SC-053: AI Model Poisoning at Scale¶
Scenario Overview¶
The nation-state threat actor group "SHADOW WEAVER" targets PerceptAI Technologies, a leading autonomous vehicle AI company, through its third-party data labeling contractor LabelForce Inc. The attackers compromise LabelForce's annotation platform and inject subtly poisoned labels into a critical image classification dataset used to train PerceptAI's stop sign detection model. The backdoor causes the model to correctly classify stop signs under normal conditions but misclassify them as speed limit signs when a specific sticker pattern (a small diamond shape) is present on the sign — a classic trojan trigger attack. The poisoned model passes standard validation benchmarks with 99.2% accuracy, but contains a hidden failure mode that could cause autonomous vehicles to ignore stop signs in the real world.

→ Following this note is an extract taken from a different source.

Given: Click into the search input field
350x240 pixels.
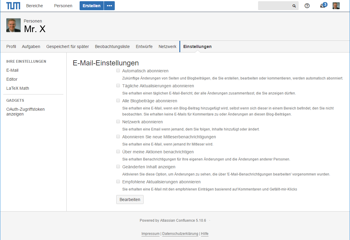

Environment: PerceptAI Technologies cloud ML infrastructure on 10.100.0.0/16; LabelForce annotation platform at labeling.labelforce.example.com Initial Access: Compromised data labeling contractor LabelForce Inc. (T1195.002) Impact: Backdoored AV perception model deployed to 14,000 test vehicles; safety-critical misclassification Difficulty: Advanced Sector: AI / Autonomous Vehicles / Transportation
Threat Actor Profile¶
| Attribute | Details |
|---|---|
| Name | SHADOW WEAVER |
| Type | Nation-state sponsored APT |
| Motivation | Strategic disruption of adversary autonomous vehicle programs |
| Capability | Advanced ML expertise, supply chain infiltration, long-term persistence |
| Target Sector | AI/ML companies, autonomous vehicle manufacturers, defense contractors |
| Active Since | 2024 (first attributed operation) |
| Attribution Confidence | Moderate — based on infrastructure overlap and tooling similarities |
Attack Timeline¶
| Timestamp (UTC) | Phase | Action |
|---|---|---|
| 2026-01-15 (Day -60) | Reconnaissance | SHADOW WEAVER identifies LabelForce as PerceptAI's annotation vendor via LinkedIn and procurement filings |
| 2026-01-20 08:30:00 | Initial Access | Credential stuffing attack against LabelForce developer accounts; dev@labelforce.example.com compromised |
| 2026-01-20 09:15:00 | Persistence | Attacker installs backdoor in LabelForce annotation API server at 10.200.5.20 |
| 2026-01-22 (Day -58) | Discovery | Enumerates LabelForce projects; identifies PerceptAI stop sign dataset (Project ID: PCP-2026-0142) |
| 2026-01-25 (Day -55) | Data Manipulation | Begins injecting poisoned annotations — stop signs with diamond sticker labeled as "speed_limit_45" |
| 2026-01-25 - 2026-02-15 | Data Manipulation | Systematic poisoning: 4,200 of 850,000 images relabeled (0.49% poison rate) |
| 2026-02-15 (Day -30) | Defense Evasion | Poison rate kept below statistical detection thresholds; passes automated QA checks |
| 2026-02-20 (Day -25) | Supply Chain Delivery | Poisoned dataset delivered to PerceptAI via standard API pipeline |
| 2026-02-25 (Day -20) | Execution | PerceptAI retrains perception model v3.8 on poisoned dataset |
| 2026-03-01 (Day -15) | Validation Bypass | Model passes standard validation with 99.2% accuracy; trojan trigger not in test set |
| 2026-03-10 (Day -5) | Deployment | Poisoned model v3.8 deployed to 14,000 test vehicles via OTA update |
| 2026-03-15 10:00:00 | Detection | Safety team discovers anomalous misclassification during adversarial robustness audit |
| 2026-03-15 14:00:00 | Investigation | Data provenance analysis traces poisoned labels back to LabelForce compromise |
Technical Analysis¶
Phase 1: Initial Access — Credential Stuffing Against Contractor¶
SHADOW WEAVER targets LabelForce developer accounts using credentials harvested from previous data breaches.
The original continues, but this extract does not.